Fig 3. PI3Kγ-deficiency impairs autoreactive-T-cells activation and survival upon stimulation with pancreatic-peptides.

(A) Graph represents autoreactive CD4 T-cell proliferation for 48 hours as measured by thymidine incorporation. Splenocytes recovered from NOD.PI3Kγ^+/+, NOD.PI3Kγ^+/-, NOD.PI3Kγ^-/- at 12-weeks of age and NOD.PI3Kγ^-/- at 30-weeks were stimulated ex-vivo with BDC2.5 pancreatic peptide. (B) Graph represents autoreactive CD8 T-cell proliferation as measured by thymidine incorporation. Splenocytes recovered from NOD.PI3Kγ^+/+, NOD.PI3Kγ^+/-, NOD.PI3Kγ^-/- at 12-weeks of age and NOD.PI3Kγ^-/- at 30-weeks were stimulated ex-vivo with IGRP pancreatic peptide. (C) Representative examples of apoptosis analysis by flow-cytometry on CD4 and CD8 effector-T-cells 2 days after stimulation with pancreatic-peptides.

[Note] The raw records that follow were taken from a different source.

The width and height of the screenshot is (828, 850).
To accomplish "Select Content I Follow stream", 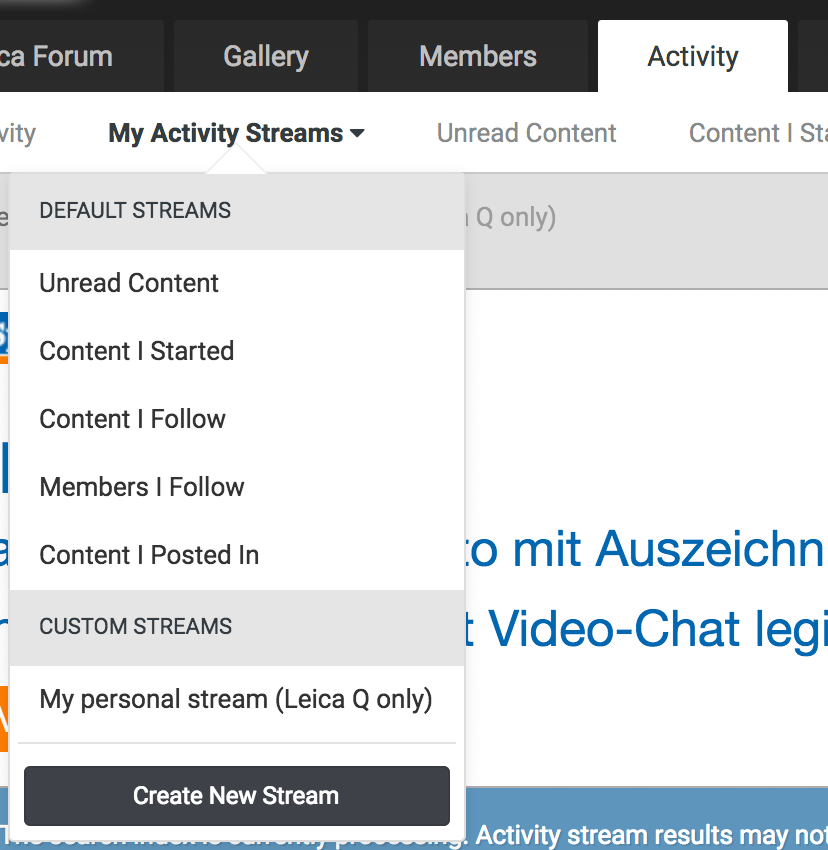I will (133, 419).
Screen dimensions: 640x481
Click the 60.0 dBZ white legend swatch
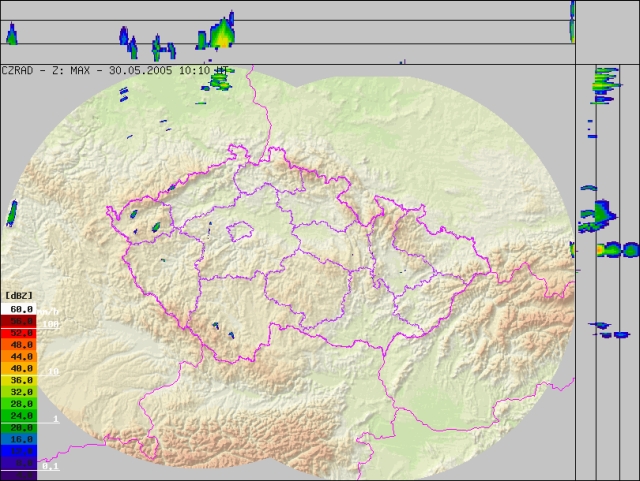(19, 310)
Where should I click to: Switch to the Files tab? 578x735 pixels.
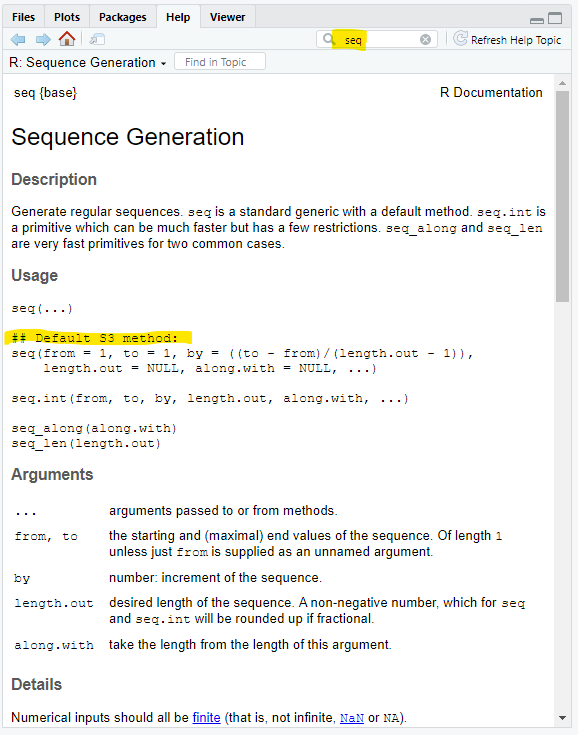click(23, 17)
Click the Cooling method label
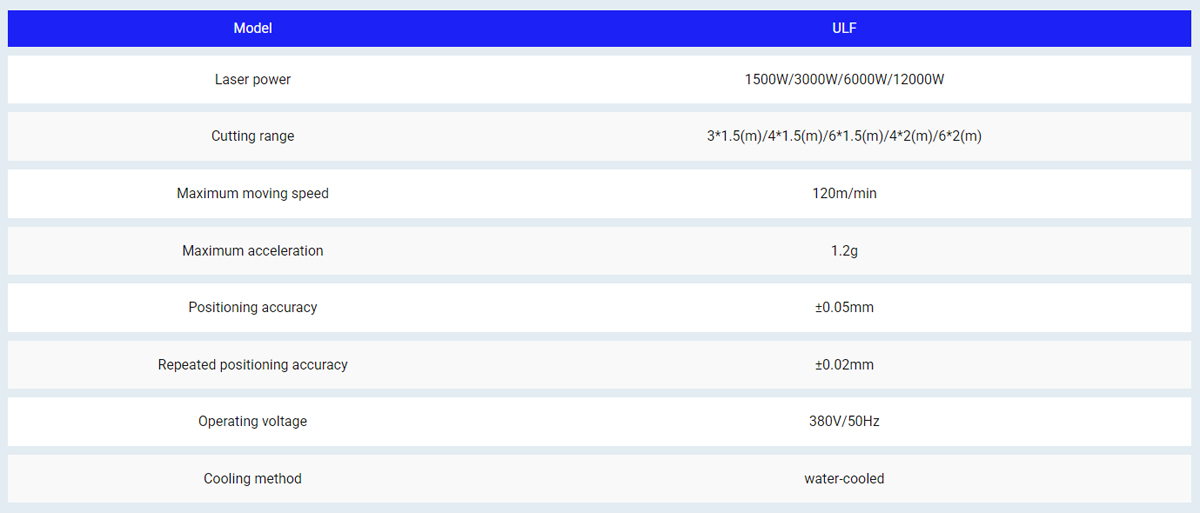Viewport: 1200px width, 513px height. pos(252,479)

CD4 and CD8 effector-T-cells (CD44high) of NOD.PI3Kγ^-/- went more into apoptosis as measured by annexin expression compared to WT-NOD.PI3Kγ^+/+. (D and E) Graphs represent cytokines analysis as measured by Luminex-assay on supernatant from an ex-vivo BDC2.5 pancreatic peptide challenge of splenocytes recovered from the different mice. (*p<0.05, n = 4 mice/group). As shown in panels A and B autoreactive-T-cells from the NOD.PI3Kγ^-/- proliferated less and produced less inflammatory cytokines compared to NOD.PI3Kγ^+/+, NOD.PI3Kγ^+/-. (*p<0.05, n = 4 mice/group).